* _EXCERPT_:
────────────────────

Mary Lowry’s evidence about Pat Quirke described as ‘most devious poison’

Defence counsel says witness in trial of 50-year-old murder accused ‘manipulative’

 

Mary Lowry’s evidence against Patrick Quirke was “a piece of the most devious poison that has been delivered across the face of the Central Criminal Court for many a year”, a murder trial has heard.

In his closing speech to the jury, defence counsel Bernard Condon SC said Ms Lowry was manipulative, told lies and put a spin on her evidence as part of an attempt to “rewrite history”.

Mr Quirke (50), of Breanshamore, Co Tipperary, has pleaded not guilty to the murder of Bobby Ryan, a part-time DJ known as ‘Mr Moonlight’. Mr Ryan went missing on June 3rd, 2011 after leaving the home of his girlfriend, Ms Lowry, at about 6.30am. His body was found in an underground run-off tank on the farm owned by Ms Lowry and leased by the accused at Fawnagown in April 2013. The prosecution has claimed Mr Quirke murdered Mr Ryan so he could rekindle an affair with Ms Lowry (52).

Mr Condon accused Ms Lowry of trying to do a “devious” thing when she gave evidence about seeing Mr Quirke on the day Mr Ryan went missing. She was interviewed in June 2011 and told gardaí that she saw Mr Quirke at about 8.30am on her driveway that morning.

She said Mr Quirke would be coming and going at all times and she knew he was going away that weekend and probably wanted to get a few jobs done before setting off.

‘Hot and sweaty’

In a statement in 2013, following the discovery of Mr Ryan’s body, she said she did not know Mr Quirke was going away, that it was unusual for him to be there so early and that she noted he was “hot and sweaty and bothered looking”.

Mr Condon said she told this to a jury that is being asked to convict a man of murder. “That was a piece of the most devious poison that has been delivered across the face of the Central Criminal Court for many a year,” he added.

In cross examination Ms Lowry denied telling lies and said she cannot remember what she said seven years ago and added that she spoke “the truth to what my memory is”.

Mr Condon said Ms Lowry was trying to put something into the juror’s minds that there was something “nefarious” going on with Mr Quirke and asked, “why is she doing that?” He said it was worrying and “worthy of very serious concern.

────────────────────

* _EXERCISE TASKS_:
(a) In the article, where was Bobby Ryan's body found?
(b) Write out the passage of the article starting at "Mary Lowry’s evidence about" and ending at "trial has heard.", word for word.

* _DATA_:
────────────────────

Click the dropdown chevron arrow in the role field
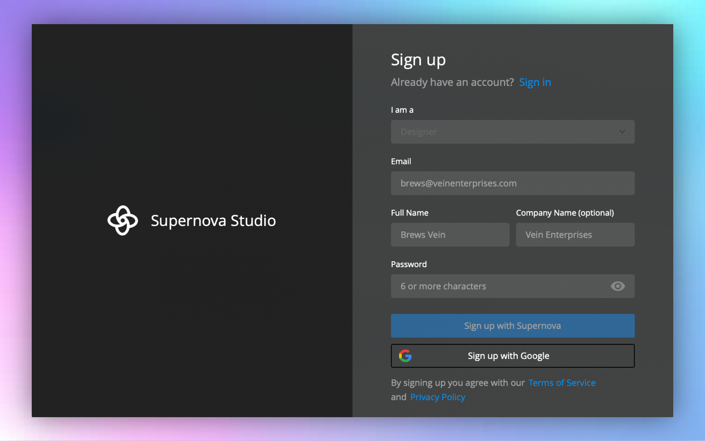The height and width of the screenshot is (441, 705). click(622, 132)
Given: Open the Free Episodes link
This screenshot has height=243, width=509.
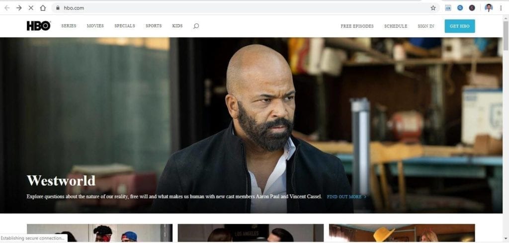Looking at the screenshot, I should pos(357,26).
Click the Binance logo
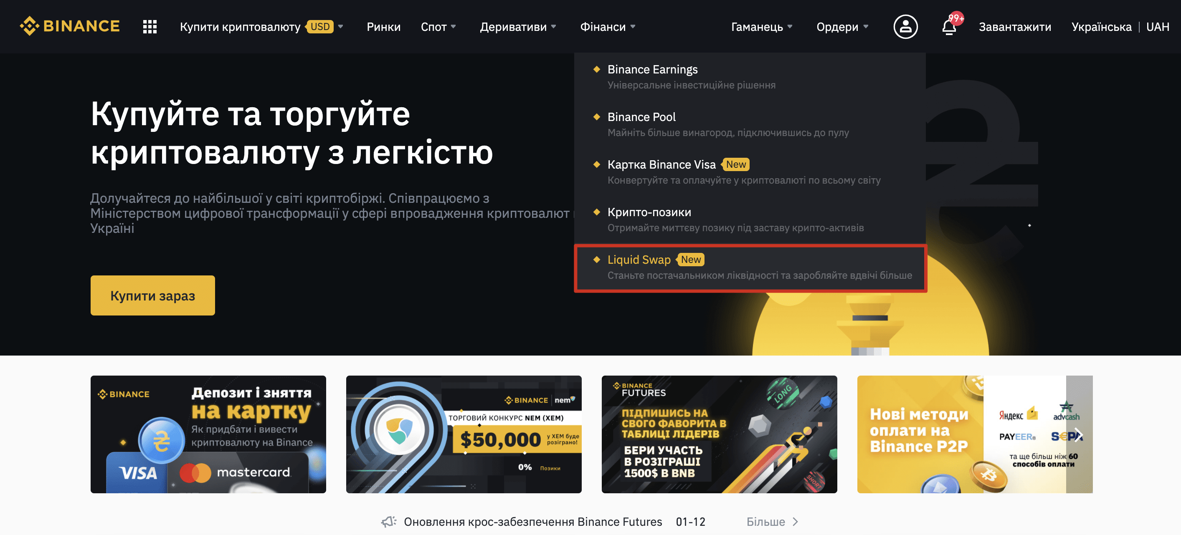 point(69,26)
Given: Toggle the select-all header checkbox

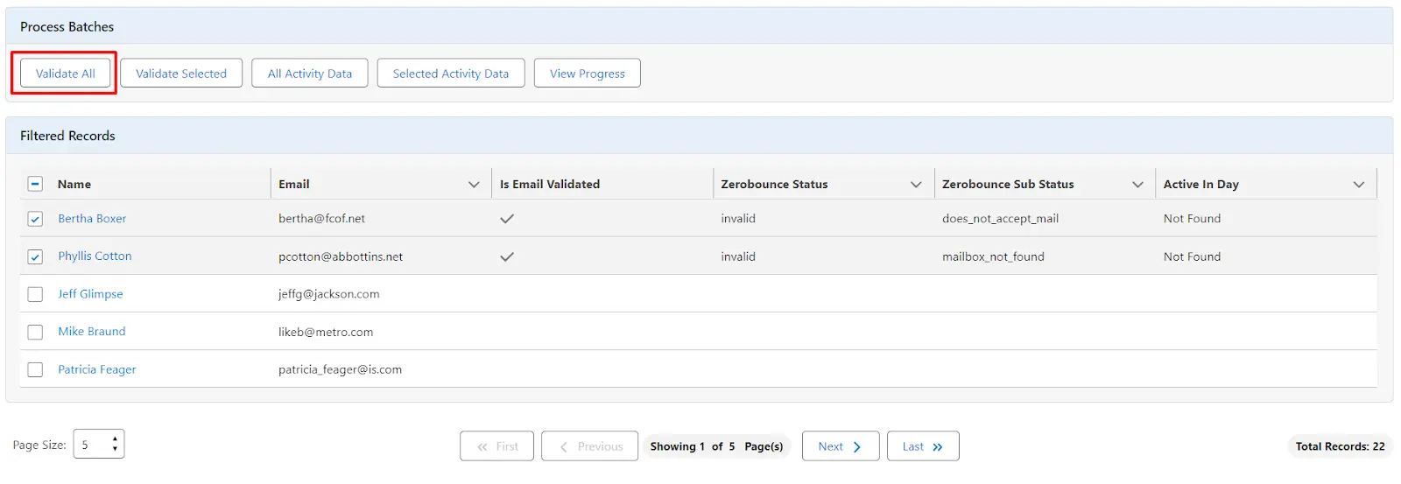Looking at the screenshot, I should [x=35, y=184].
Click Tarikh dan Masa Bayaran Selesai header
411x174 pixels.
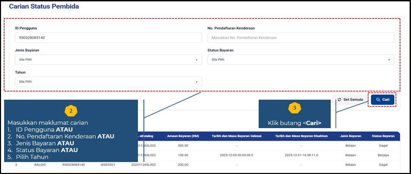236,136
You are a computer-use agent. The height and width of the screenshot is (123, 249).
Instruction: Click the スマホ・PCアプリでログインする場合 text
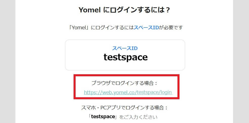pos(122,108)
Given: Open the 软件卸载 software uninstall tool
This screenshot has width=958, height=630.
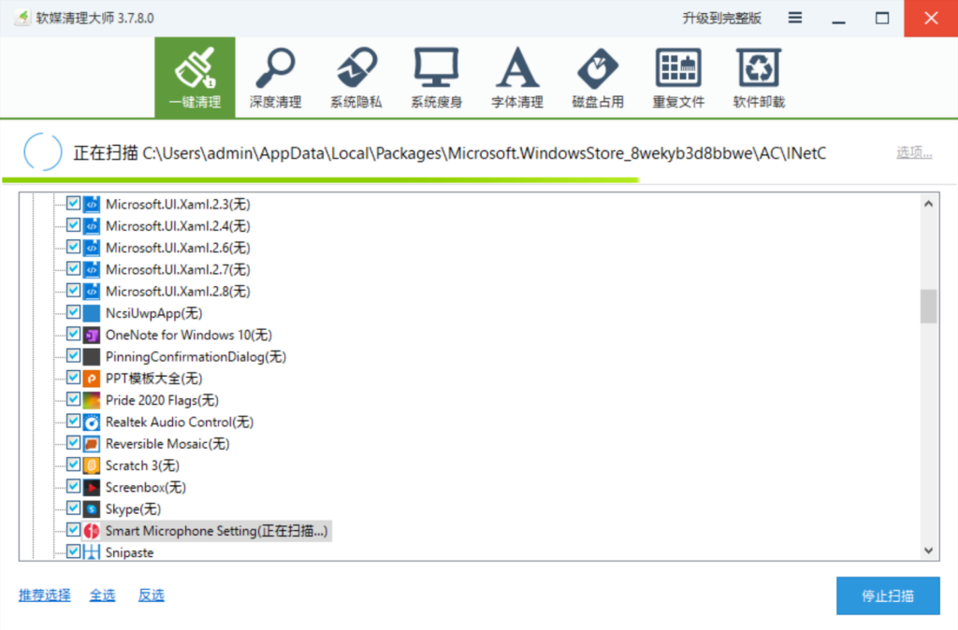Looking at the screenshot, I should pos(759,79).
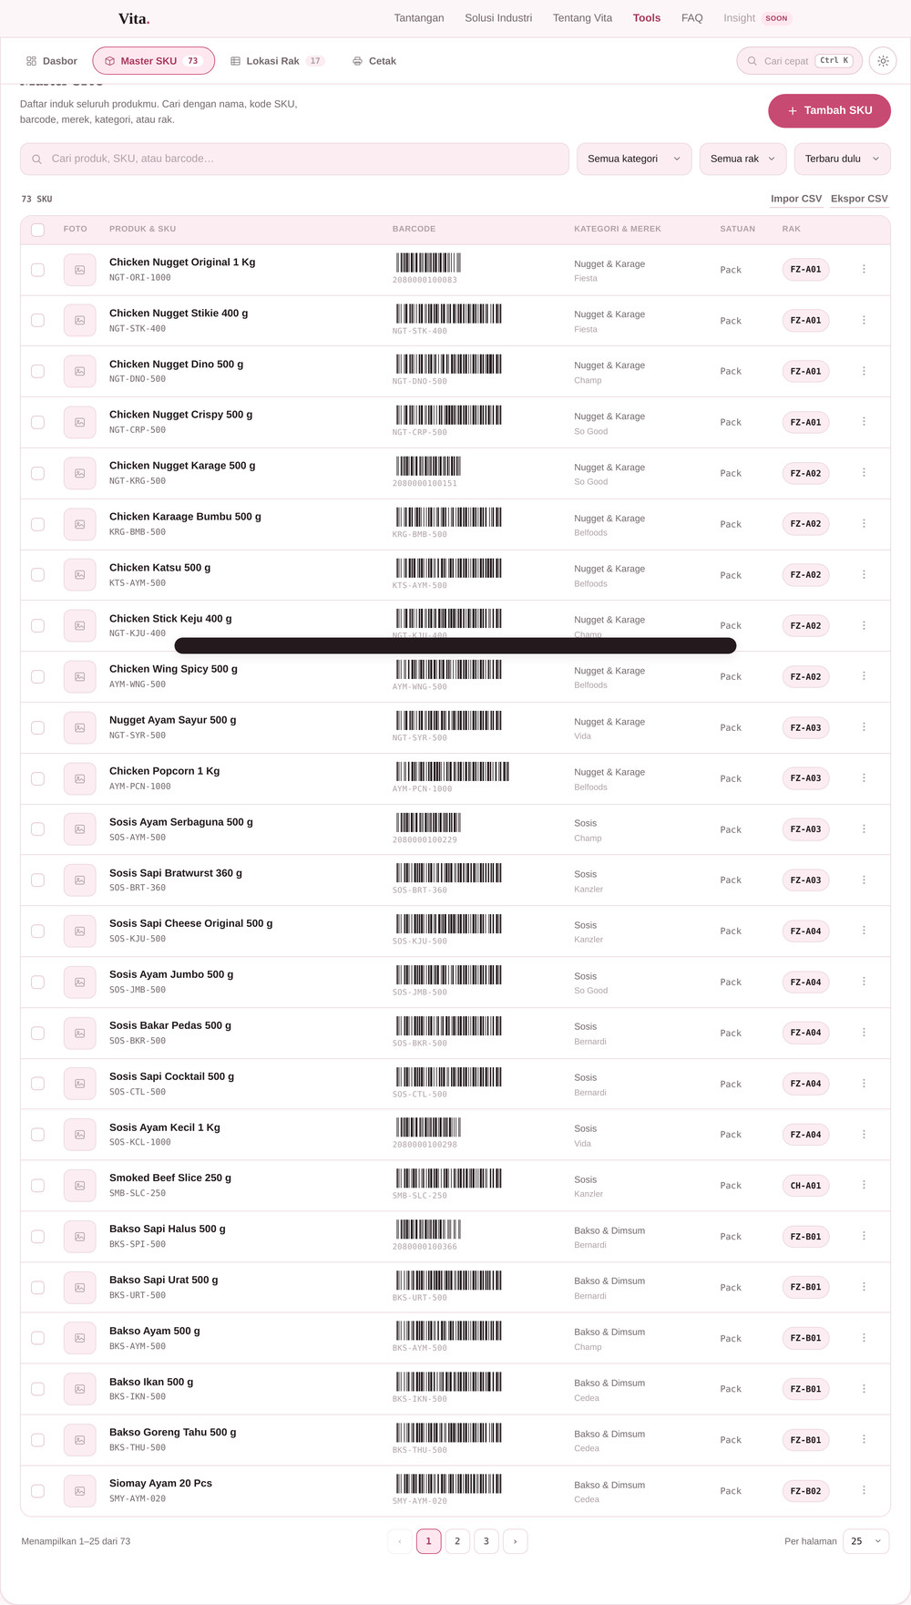Screen dimensions: 911x1605
Task: Click the Ekspor CSV link
Action: pyautogui.click(x=859, y=199)
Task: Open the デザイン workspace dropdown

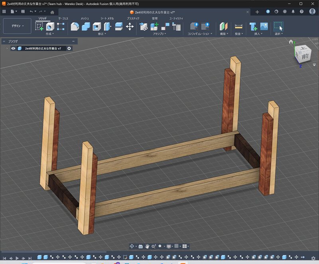Action: (17, 26)
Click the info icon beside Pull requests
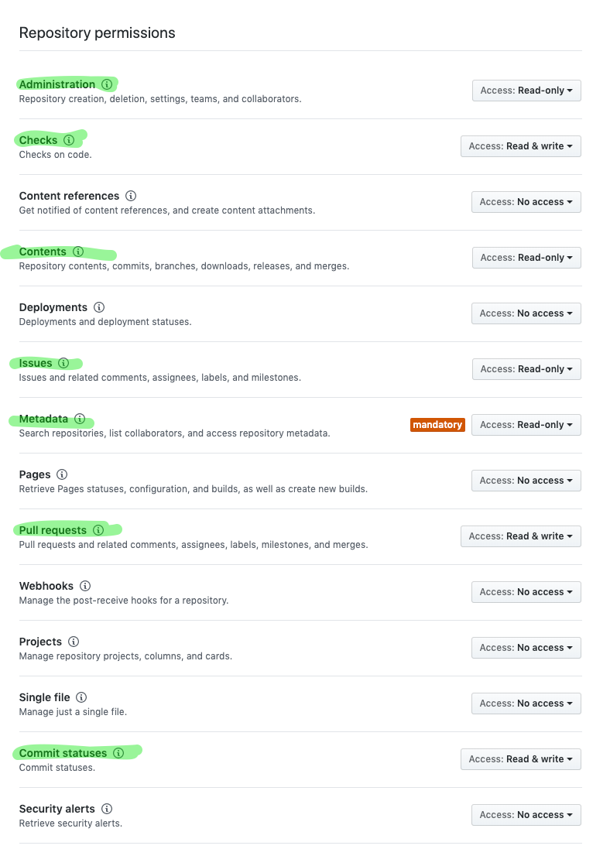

────────────────────

* _SOLUTIONS PER TASK_:
(a) It was found in an underground run-off tank on the farm at Fawnagown owned by Ms Lowry and leased by the accused.

(b)
Mary Lowry’s evidence about Pat Quirke described as ‘most devious poison’

Defence counsel says witness in trial of 50-year-old murder accused ‘manipulative’

 

Mary Lowry’s evidence against Patrick Quirke was “a piece of the most devious poison that has been delivered across the face of the Central Criminal Court for many a year”, a murder trial has heard.